Sunday, October 25, 2009

The Threes of Fall

Since so many films are just average, neither outstanding nor particularly bad, I find them hard to write on. We only use 5 shakers to keep it simple- not the one to one-hundred exactness of Rotten Tomatoes or Metacritic. Some average threes are almost-fours- others almost-twos. Zzzzzzz... Sorry, anyway here’s a bunch of average Joes:

"Dr. Horrible's Sing-Along Blog" - Made during the writing strike this is basically a showcase for the singing and comic talents of Neil Patrick Harris who went on to take over the award show host circuit. A cute story of offbeat superheroes; it’s retro, kitschy and hip with catchy songs. Kind of like a fun college film. The creators are the Hollywood writing family behind “Buffy the Vampire Slayer” and other hi-grade pop phenoms: Jed, Joss and Zack Whedon. These men have a cult army of followers and this was a big hit at Comic-Con. You get the picture, wants to be a mini-“Rocky Horror Picture Show” for geeks.

O’ Horten” - I loved how director Brent Hamer adapted Charles Bukowski in 2005’s “Factotum”. Here he creates a Norwegian deadpan existentialist flick about a retiring train engineer so I counted myself in! Loneliness, old age, absurdity and non sequiturs are all represented in this offbeat tale. However, like Jim Jarmusch’s work (except “Mystery Train” which I loved) this was critically praised but didn't quite work for me.

Not Quite Hollywood: The Wild, Untold Story of Ozploitation!” - This is a pretty comprehensive look at how the B-Movies of Australia from the sixties through the eighties helped to establish that countrys’ national film industry. A feast of clips intercut with the older and wiser filmmakers and one horribly pretentious film critic (I hate those guys), this film moves along briskly with sex, violence, Kung Fu and car crashes. Seeing how all of this gave birth to “Mad Max”, the “Godfather” of these films, is fascinating but like the exploitive films themselves it does get tired and repetitive.

Every Little Step” – When choreographer Michael Bennett held an interview/workshop with a bunch of dancers in New York City in 1974 and turned it into “A Chorus Line”, it became a classic Broadway success story. Winning a Pulitzer and nine Tony Awards it ran on Broadway for fifteen years closing in 1990. Fifteen more years later some of the members of the original creative team reassemble to stage a revival and this doc follows the dancers that audition for this show in a clever, life-imitating-fiction-which imitates-life loop. Yet just as the original writing team feared that too many stories would overwhelm the audience this film spreads itself too thin. I would say this is for hardcore fans only, but watching actor Jason Tam nail an audition so convincingly that it renders the production team into a bunch of crying schoolgirls, is to watch an actors’ dream. I wanted more of these breakthrough moments but as they say it’s like lightening in a bottle. “ShowBusiness: The Road to Broadway” was much more fun.

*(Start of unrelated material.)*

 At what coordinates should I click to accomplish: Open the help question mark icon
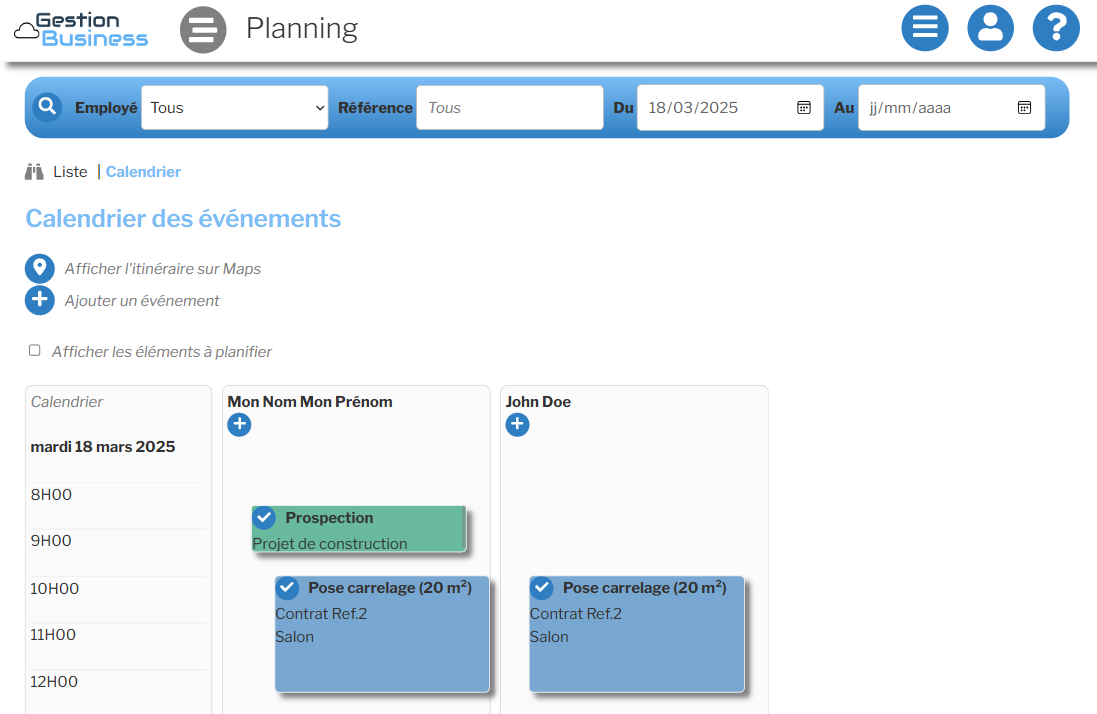pyautogui.click(x=1056, y=28)
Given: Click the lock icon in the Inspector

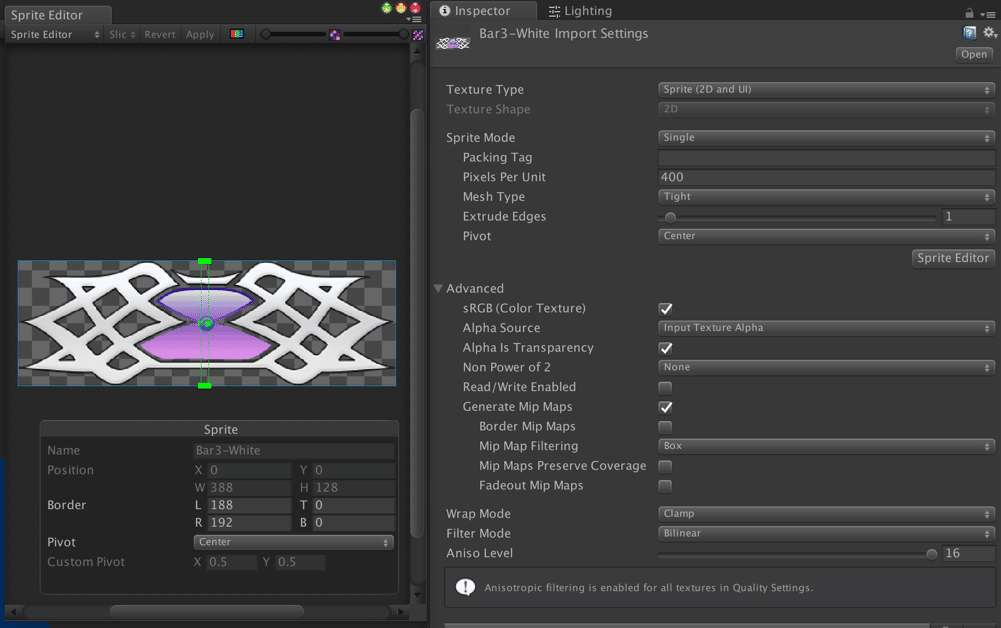Looking at the screenshot, I should (x=968, y=11).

Lymelife” - Directed by Derick Martini and co written with his brother Steven (what’s with all the family teams popping up?), this film felt like the serious older cousin to Greg Mottola’s excellent “Adventureland”. I guess I should have reviewed that one. A coming-of-age film set in the late seventies on Long Island, this film would fall into the suburban angst genre I talked about earlier this year. Long-faced Rory and Kieran Culkin do their best as two siblings trapped in a disintegrating family. The adult stars Alec Baldwin, Cynthia Nixon, Timothy Hutton and Jill Hennessy almost save this film from its own over-seriousness. Almost doesn’t count.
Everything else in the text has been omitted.